Eating healthy is very expensive – up front. I doubt I could ever calculate what it’ll save me down the road in health-care costs, but I’m a believer. All I know is that it’s making my one life that I’ve been given the best it possibly can be. Doesn’t something irreplaceable have intrinsically more value than something renewable – like way fucking more? I can make more money, but I sure can’t make a new body or buy an additional life.
The reason why I was thinking and now writing about it is because I’m well aware how cheaper it would be to eat McDonald’s or something similar for every meal – every day. It’s not even a contest. I spend 5 or 6 times as much money following the program.
When I give me people an estimate of how much I’m currently spending on groceries, they just about shit their pants.
It used to give me a pause and a tiny shiver of self-doubt, but then I recover my senses and remember that in America, you generally get what you pay for. I KNOW I’m getting what I pay for – in spades. I guess you could quit eating entirely, go on a starvation protest against fat, then that might be cheaper. I doubt I’d have this kind of energy. You want something that works, get ready to pay for it.
I’m outta here – gonna’ go enjoy the sunshine with a 4-mile jog pushing my 2-year old in the jog stroller and being pushed by my German Shepherd dog, who is always waiting to go do some road work.
April 16th, 2020: Yesterday was supposed to be the deadline for filing your taxes. Covid-19 relief from the government has pushed that back – thankfully, because I know I’ll have to pay out of pocket (out the ass) way more $ than I have sitting around. I always screw up somehow and don’t get enough taken out, so I end up owing. Shit, if I could only apply the program’s methods to my finances. I mean, the basic premise is the same – save money (diet), make money (exercise).
I’m foreshadowing a bit here, because I’ve developed this cool way to account for calories on the program. If it was fine-tuned and ready to roll-out, I’d let you know all about it, but we’re not quite there yet.

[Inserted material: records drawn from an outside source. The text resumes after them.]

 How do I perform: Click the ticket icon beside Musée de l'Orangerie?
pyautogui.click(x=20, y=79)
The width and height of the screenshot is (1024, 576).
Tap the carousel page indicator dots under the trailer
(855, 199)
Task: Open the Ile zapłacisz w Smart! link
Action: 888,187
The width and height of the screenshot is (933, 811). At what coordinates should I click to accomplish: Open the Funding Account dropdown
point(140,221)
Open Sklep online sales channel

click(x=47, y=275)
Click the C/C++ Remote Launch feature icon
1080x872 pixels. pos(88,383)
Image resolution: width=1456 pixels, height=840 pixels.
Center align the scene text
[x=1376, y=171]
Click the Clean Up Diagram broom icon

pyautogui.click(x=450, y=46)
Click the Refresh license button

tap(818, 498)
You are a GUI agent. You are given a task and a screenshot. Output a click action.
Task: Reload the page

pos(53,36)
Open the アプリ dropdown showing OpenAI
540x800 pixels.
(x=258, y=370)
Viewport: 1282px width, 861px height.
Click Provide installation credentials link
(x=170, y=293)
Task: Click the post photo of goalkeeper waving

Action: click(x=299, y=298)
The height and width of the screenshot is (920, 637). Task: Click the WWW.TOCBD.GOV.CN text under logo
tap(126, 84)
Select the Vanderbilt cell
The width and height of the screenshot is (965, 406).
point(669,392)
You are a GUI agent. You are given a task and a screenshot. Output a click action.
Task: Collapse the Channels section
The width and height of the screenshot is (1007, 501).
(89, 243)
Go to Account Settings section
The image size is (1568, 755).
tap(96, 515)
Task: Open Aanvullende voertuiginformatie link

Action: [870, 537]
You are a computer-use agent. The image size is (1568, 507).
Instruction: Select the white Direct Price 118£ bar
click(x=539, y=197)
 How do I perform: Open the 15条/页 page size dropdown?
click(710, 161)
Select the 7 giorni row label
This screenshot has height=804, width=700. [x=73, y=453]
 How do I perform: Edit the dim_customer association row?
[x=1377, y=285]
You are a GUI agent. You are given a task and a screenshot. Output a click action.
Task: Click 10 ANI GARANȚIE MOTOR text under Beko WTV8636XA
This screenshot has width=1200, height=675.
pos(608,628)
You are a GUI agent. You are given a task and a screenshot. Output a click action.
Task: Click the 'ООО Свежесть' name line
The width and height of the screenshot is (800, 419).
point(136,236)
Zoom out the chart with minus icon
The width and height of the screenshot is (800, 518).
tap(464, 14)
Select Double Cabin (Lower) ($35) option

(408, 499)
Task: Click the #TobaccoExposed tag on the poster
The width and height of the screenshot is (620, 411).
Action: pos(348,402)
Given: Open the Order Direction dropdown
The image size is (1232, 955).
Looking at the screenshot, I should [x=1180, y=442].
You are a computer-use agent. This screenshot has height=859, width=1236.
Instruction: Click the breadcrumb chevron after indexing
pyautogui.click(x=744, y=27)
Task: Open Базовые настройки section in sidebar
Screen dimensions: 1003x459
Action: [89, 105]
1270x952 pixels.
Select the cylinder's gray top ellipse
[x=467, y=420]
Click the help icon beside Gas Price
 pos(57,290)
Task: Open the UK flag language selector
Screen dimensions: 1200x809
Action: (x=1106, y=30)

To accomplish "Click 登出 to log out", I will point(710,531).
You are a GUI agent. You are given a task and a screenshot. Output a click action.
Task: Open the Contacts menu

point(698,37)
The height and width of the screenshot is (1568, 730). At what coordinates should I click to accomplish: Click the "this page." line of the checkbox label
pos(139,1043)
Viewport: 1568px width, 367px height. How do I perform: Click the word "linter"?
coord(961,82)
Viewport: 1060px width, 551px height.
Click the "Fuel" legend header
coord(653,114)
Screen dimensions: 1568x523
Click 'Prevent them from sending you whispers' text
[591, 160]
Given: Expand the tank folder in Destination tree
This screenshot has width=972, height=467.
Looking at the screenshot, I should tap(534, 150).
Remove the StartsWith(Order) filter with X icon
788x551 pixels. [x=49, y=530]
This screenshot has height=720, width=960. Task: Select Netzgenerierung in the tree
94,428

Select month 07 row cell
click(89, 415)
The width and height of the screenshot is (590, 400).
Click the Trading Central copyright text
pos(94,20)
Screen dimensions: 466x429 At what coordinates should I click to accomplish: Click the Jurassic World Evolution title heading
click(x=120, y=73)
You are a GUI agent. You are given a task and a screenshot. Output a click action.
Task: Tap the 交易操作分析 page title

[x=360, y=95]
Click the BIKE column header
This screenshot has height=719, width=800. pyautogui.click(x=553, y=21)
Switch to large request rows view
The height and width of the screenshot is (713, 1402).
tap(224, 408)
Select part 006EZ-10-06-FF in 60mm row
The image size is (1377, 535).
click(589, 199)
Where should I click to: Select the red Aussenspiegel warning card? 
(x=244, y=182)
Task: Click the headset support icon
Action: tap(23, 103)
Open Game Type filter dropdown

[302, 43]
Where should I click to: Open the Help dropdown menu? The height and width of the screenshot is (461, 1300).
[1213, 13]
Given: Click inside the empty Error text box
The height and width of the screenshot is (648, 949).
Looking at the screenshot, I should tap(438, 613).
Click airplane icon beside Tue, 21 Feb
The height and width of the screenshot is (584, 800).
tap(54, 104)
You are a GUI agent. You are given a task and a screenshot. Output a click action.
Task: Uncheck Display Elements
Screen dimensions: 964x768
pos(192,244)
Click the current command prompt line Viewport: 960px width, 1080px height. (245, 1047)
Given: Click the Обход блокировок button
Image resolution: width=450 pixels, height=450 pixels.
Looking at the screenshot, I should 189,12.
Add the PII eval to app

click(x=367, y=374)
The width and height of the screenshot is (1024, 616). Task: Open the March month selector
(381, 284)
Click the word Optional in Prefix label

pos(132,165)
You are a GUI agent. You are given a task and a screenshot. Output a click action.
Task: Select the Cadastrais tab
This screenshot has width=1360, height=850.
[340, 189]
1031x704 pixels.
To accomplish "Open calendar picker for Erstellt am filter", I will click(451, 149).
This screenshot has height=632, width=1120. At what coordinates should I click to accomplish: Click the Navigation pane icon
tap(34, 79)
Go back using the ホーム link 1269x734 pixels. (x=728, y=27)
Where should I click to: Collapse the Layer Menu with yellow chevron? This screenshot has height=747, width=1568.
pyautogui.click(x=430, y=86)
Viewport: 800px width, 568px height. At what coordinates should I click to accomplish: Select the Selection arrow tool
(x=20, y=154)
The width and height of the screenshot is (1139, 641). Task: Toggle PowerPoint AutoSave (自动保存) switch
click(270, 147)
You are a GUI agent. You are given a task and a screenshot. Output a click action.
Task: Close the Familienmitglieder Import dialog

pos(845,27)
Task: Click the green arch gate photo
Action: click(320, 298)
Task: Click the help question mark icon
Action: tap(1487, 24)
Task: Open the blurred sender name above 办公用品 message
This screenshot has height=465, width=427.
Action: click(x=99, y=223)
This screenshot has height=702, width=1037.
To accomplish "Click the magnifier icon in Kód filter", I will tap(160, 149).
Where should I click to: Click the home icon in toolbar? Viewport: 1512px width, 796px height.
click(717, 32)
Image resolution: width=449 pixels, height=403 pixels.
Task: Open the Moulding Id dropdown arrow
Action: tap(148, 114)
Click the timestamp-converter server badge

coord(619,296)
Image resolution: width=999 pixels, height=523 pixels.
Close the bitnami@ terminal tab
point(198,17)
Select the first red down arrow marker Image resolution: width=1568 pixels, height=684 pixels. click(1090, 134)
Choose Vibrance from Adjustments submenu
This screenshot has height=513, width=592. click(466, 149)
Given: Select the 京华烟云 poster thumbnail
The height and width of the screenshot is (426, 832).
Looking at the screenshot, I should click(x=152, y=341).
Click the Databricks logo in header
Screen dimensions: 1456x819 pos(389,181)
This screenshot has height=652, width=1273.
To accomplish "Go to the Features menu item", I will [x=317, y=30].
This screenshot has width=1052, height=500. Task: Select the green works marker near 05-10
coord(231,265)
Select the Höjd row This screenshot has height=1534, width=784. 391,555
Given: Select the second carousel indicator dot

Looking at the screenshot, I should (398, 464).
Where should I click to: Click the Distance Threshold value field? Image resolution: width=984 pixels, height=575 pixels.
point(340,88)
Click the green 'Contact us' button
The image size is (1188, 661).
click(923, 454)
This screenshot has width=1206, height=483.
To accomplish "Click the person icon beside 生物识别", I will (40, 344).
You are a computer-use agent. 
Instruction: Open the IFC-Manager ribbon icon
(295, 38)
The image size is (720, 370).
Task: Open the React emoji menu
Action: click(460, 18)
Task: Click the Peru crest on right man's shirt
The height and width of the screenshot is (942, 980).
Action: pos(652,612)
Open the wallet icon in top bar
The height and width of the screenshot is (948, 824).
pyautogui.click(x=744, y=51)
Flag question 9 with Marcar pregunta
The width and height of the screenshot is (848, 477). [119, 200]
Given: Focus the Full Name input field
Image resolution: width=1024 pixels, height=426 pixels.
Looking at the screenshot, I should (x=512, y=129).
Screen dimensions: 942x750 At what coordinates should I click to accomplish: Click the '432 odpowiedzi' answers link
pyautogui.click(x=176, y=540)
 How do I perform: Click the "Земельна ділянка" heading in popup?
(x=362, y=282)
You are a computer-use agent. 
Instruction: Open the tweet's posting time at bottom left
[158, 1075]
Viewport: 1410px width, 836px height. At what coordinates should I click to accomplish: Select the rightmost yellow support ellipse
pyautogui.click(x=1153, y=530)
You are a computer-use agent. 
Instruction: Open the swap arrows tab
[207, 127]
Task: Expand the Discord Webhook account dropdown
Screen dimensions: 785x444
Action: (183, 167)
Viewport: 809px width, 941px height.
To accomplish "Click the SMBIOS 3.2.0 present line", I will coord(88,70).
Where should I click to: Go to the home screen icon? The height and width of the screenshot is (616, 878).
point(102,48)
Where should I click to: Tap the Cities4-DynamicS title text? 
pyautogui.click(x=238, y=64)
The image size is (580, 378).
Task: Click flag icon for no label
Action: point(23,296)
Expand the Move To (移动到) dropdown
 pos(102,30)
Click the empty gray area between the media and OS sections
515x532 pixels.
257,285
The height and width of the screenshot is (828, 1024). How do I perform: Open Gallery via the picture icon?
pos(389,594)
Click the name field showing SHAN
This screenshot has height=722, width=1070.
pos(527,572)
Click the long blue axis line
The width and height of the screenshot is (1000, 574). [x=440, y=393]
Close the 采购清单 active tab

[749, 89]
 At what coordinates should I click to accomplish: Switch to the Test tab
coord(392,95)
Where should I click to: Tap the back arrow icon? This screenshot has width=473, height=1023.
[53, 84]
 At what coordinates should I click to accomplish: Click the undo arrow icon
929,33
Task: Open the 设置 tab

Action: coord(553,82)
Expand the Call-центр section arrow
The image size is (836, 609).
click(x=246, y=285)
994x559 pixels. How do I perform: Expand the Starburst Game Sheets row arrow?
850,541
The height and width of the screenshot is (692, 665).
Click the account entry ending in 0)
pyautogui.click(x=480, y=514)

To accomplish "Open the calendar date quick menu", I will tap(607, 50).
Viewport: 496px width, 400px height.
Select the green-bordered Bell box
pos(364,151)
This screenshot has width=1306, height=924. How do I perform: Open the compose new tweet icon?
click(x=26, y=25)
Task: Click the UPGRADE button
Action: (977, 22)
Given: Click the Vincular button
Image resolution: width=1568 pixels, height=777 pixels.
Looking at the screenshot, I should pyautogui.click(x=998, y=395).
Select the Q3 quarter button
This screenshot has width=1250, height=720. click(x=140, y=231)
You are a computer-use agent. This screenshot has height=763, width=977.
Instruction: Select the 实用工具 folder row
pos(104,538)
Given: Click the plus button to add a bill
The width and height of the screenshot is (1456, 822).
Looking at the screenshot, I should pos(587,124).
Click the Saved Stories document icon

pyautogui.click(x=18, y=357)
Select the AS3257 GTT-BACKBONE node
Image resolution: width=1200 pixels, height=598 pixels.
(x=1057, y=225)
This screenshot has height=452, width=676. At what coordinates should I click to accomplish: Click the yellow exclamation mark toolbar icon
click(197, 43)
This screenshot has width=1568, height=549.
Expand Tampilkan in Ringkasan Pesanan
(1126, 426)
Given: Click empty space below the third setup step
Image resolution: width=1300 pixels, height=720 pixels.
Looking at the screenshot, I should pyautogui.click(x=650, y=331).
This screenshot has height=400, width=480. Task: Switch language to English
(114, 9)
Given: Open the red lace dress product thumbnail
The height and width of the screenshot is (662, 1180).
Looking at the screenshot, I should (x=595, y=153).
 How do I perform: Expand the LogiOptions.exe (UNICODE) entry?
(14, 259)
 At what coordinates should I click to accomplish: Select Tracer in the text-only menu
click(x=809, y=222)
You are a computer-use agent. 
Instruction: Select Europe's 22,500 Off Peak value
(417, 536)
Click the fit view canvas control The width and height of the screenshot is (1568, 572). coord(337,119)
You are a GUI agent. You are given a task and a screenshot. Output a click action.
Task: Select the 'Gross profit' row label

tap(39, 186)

Anyhow, let me say again about the program: monetarily, it’s expensive, as I pointed out in the April 16th post from 2012. However, I don’t believe I’ve purchased something cheap that lasted or even worked worth a damn while it did last. Have you? Seriously, cheap shit is just that – shit.
I’ve been burned with cheap shit from guns to trucks to guitars to exercise equipment, and even to beer and food. Hamm’s beer is the only beer that could end a session of drinking for me if it was all I could afford after previously blowing at least a hundred bones on finer spirits, such as Bud Light.
Here it’s the same, but “good” is relative to the gastronomer, and both quantitative and qualitative in nature. I’m no gastronome – I’d probably eat 2-week old cat shit if it was battered and deep-fried. My palette’s lust for deep-fried anything is certainly one of the reasons I ended up where I did on the scale in 2012. We had a Fry-Daddy, and for a while, I deep-fried everything. It was cheap and fucking delicious. I deep-fried stuff that was already deep-fried.
Before I rabbit-trail too much, I’ll end with this, and take up the subject more in-depth later. The Program is no bullshit, but to maintain my required diet, I’m forced to shell out an amount of money on groceries that’d likely make your eyes pop out-cho head. I have to though, I have yet to find any other way to lose weight that’s just so goddamn effective. I promise I’m trying to sift through the receipts and the research and the details and the minutiae to find some combinations of diets that don’t wreck the grocery budget, but this part is also still in the developmental stages.